* DATA SUPPLIED
BEGIN

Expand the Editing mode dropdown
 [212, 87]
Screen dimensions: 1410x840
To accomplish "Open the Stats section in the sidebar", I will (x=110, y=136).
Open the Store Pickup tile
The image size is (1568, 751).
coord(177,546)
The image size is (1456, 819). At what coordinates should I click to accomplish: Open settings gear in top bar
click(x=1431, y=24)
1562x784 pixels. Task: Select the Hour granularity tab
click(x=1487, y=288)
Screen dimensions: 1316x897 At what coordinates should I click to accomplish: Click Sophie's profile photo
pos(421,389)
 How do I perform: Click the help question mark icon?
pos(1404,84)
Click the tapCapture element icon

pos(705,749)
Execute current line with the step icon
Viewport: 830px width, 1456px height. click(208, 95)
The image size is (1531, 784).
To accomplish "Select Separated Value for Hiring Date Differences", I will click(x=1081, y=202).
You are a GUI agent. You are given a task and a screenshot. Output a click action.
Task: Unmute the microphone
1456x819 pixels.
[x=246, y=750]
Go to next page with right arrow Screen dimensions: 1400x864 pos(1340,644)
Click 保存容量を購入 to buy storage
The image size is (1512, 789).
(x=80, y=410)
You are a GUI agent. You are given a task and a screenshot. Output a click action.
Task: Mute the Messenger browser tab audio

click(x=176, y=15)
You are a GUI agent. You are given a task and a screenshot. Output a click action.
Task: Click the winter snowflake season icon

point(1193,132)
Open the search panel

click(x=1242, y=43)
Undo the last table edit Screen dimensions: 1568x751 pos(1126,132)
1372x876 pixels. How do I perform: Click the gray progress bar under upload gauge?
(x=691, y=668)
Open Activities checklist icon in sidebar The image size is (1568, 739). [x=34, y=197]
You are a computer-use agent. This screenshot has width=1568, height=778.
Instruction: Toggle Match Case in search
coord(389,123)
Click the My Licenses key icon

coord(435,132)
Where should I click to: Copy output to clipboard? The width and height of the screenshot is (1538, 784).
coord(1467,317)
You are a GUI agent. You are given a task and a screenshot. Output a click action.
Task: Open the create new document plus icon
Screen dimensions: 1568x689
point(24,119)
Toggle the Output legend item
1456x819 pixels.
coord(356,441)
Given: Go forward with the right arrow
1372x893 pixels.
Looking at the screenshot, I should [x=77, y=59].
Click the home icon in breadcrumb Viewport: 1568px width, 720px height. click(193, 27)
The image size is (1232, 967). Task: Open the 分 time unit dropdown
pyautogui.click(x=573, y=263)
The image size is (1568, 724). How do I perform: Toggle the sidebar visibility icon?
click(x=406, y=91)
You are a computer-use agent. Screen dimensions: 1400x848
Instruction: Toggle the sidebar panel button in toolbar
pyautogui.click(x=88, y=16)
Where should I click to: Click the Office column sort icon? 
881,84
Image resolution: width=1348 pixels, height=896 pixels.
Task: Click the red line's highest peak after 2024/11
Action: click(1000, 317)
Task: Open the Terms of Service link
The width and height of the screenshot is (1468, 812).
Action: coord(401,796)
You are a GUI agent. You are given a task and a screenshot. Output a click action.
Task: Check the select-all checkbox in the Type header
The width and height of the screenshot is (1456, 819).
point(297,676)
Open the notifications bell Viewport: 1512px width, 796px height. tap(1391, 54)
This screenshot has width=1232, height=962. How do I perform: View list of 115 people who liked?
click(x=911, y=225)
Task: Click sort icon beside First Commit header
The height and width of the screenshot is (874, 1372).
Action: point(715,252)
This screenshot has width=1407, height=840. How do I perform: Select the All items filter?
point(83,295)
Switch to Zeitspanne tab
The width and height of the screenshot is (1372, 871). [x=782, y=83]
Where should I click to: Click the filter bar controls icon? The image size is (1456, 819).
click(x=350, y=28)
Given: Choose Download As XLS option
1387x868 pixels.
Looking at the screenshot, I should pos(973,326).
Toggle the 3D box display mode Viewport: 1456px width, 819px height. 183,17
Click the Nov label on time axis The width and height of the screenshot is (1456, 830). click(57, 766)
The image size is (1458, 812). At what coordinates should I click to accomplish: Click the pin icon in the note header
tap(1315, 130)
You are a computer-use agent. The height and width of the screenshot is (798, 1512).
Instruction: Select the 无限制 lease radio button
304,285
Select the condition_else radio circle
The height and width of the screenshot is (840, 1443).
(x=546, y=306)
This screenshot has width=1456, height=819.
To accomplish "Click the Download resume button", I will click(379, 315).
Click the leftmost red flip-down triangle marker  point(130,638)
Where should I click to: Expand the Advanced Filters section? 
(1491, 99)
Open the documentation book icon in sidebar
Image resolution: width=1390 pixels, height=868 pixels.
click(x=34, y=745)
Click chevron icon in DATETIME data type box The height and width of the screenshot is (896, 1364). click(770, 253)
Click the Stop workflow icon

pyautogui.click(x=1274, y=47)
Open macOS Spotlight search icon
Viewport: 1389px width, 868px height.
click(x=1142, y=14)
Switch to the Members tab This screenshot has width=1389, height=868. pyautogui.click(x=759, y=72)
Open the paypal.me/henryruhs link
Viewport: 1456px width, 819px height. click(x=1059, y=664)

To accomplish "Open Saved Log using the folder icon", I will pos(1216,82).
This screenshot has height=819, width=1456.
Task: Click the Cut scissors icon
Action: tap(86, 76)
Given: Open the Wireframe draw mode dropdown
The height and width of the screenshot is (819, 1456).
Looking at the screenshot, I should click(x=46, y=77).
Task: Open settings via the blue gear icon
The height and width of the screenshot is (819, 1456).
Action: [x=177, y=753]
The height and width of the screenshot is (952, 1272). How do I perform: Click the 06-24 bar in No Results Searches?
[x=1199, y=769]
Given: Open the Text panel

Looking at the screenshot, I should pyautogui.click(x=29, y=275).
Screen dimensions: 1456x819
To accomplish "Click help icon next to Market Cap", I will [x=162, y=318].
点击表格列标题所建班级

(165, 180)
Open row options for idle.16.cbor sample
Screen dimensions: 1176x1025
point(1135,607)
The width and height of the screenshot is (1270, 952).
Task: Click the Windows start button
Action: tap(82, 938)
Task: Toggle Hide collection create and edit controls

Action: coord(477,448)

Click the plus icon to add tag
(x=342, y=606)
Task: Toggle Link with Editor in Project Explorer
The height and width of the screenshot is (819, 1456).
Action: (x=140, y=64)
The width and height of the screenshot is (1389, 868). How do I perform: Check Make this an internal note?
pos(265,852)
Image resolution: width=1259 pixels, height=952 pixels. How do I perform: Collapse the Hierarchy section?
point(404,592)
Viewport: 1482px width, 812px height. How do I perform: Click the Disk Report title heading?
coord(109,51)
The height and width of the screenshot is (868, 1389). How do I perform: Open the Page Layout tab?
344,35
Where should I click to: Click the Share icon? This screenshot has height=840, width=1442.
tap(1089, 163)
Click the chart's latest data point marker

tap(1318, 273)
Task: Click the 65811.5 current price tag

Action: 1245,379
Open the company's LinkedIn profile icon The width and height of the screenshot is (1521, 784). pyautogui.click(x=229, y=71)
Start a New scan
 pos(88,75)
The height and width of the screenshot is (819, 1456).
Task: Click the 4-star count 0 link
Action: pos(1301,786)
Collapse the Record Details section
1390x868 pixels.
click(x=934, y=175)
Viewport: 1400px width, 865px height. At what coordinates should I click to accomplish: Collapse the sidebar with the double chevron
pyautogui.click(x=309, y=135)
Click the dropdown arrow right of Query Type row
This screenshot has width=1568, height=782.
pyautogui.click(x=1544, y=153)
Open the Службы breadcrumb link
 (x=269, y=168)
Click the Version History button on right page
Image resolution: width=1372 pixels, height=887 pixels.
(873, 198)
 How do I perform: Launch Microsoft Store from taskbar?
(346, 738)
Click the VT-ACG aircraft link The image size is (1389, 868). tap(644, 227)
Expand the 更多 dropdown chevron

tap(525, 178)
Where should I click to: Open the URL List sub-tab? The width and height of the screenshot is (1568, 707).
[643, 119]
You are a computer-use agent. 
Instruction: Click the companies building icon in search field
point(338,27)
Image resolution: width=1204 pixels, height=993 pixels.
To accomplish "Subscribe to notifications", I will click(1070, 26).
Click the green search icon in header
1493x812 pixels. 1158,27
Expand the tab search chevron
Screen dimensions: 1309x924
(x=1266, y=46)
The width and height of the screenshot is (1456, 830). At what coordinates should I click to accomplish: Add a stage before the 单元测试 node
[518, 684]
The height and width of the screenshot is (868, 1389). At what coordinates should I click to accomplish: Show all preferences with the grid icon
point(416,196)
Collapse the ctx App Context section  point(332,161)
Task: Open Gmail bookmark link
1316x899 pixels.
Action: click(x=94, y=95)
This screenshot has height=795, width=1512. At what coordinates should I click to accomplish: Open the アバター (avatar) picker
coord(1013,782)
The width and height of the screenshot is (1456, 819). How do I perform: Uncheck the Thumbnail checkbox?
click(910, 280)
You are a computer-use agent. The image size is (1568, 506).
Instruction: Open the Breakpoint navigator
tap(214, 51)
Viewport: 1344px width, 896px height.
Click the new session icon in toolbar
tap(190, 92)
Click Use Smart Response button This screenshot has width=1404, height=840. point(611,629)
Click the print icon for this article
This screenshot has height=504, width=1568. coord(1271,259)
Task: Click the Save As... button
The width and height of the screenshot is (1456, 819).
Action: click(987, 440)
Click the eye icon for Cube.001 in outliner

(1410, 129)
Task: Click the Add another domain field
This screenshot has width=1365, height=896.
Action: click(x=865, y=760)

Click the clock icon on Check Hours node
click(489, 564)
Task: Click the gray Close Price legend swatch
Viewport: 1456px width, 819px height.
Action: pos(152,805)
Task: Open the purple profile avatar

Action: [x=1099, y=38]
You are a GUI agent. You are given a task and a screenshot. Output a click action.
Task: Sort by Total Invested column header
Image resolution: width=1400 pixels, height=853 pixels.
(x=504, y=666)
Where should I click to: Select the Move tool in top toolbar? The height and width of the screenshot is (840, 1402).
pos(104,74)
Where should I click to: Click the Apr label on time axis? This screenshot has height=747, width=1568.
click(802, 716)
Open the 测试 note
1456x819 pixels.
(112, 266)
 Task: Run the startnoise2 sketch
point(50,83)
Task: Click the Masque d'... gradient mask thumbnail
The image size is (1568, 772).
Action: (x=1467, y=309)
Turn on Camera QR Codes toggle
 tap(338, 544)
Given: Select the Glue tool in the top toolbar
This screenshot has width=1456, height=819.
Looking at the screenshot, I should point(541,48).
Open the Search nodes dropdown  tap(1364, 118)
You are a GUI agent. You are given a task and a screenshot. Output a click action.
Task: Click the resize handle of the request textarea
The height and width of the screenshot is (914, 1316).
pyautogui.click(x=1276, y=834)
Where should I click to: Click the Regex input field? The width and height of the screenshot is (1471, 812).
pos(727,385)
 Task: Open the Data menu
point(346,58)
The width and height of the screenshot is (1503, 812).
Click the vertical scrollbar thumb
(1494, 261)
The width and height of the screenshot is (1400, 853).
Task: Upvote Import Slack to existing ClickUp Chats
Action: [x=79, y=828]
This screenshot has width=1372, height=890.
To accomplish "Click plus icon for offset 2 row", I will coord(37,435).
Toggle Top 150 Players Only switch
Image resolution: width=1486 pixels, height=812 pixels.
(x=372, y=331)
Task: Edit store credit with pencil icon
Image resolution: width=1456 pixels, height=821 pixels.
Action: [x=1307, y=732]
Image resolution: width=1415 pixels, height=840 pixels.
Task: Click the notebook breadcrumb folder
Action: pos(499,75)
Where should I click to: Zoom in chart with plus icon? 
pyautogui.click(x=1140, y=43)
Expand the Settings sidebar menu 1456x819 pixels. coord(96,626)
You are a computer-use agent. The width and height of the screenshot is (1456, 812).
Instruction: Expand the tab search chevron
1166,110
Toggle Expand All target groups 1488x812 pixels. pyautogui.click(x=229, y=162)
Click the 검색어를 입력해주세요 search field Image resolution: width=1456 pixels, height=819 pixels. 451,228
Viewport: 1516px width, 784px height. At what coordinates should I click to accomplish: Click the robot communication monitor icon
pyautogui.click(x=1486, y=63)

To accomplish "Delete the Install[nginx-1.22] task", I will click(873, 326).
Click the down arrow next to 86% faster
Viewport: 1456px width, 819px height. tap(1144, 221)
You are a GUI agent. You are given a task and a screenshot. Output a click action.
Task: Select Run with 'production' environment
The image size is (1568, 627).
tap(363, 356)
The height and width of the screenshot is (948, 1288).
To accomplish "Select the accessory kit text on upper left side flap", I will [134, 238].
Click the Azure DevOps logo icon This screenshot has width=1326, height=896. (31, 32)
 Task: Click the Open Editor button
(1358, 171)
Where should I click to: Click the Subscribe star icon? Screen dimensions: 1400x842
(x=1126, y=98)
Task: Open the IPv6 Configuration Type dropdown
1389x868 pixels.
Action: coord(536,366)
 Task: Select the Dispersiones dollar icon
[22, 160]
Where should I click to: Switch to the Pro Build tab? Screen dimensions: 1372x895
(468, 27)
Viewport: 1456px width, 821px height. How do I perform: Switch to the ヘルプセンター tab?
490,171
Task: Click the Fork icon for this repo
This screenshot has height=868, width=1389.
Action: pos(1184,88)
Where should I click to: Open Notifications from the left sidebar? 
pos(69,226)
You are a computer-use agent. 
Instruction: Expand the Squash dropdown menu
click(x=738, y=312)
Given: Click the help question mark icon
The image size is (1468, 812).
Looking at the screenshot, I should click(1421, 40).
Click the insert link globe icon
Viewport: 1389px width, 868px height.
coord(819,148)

END

* WORK INSTRUCTIONS
All that is wanted is the stretch of lines above from the one containing "This screenshot has width=1407, height=840." through the one containing "Open the documentation book icon in sidebar", duplicated exactly.

* FINAL ANSWER
This screenshot has width=1407, height=840. How do I perform: Select the All items filter?
point(83,295)
Switch to Zeitspanne tab
The width and height of the screenshot is (1372, 871). [x=782, y=83]
Where should I click to: Click the filter bar controls icon? The image size is (1456, 819).
click(x=350, y=28)
Given: Choose Download As XLS option
1387x868 pixels.
Looking at the screenshot, I should pos(973,326).
Toggle the 3D box display mode Viewport: 1456px width, 819px height. 183,17
Click the Nov label on time axis The width and height of the screenshot is (1456, 830). click(57, 766)
The image size is (1458, 812). At what coordinates should I click to accomplish: Click the pin icon in the note header
tap(1315, 130)
You are a computer-use agent. The height and width of the screenshot is (798, 1512).
Instruction: Select the 无限制 lease radio button
304,285
Select the condition_else radio circle
The height and width of the screenshot is (840, 1443).
(x=546, y=306)
This screenshot has width=1456, height=819.
To accomplish "Click the Download resume button", I will click(379, 315).
Click the leftmost red flip-down triangle marker  point(130,638)
Where should I click to: Expand the Advanced Filters section? 
(1491, 99)
Open the documentation book icon in sidebar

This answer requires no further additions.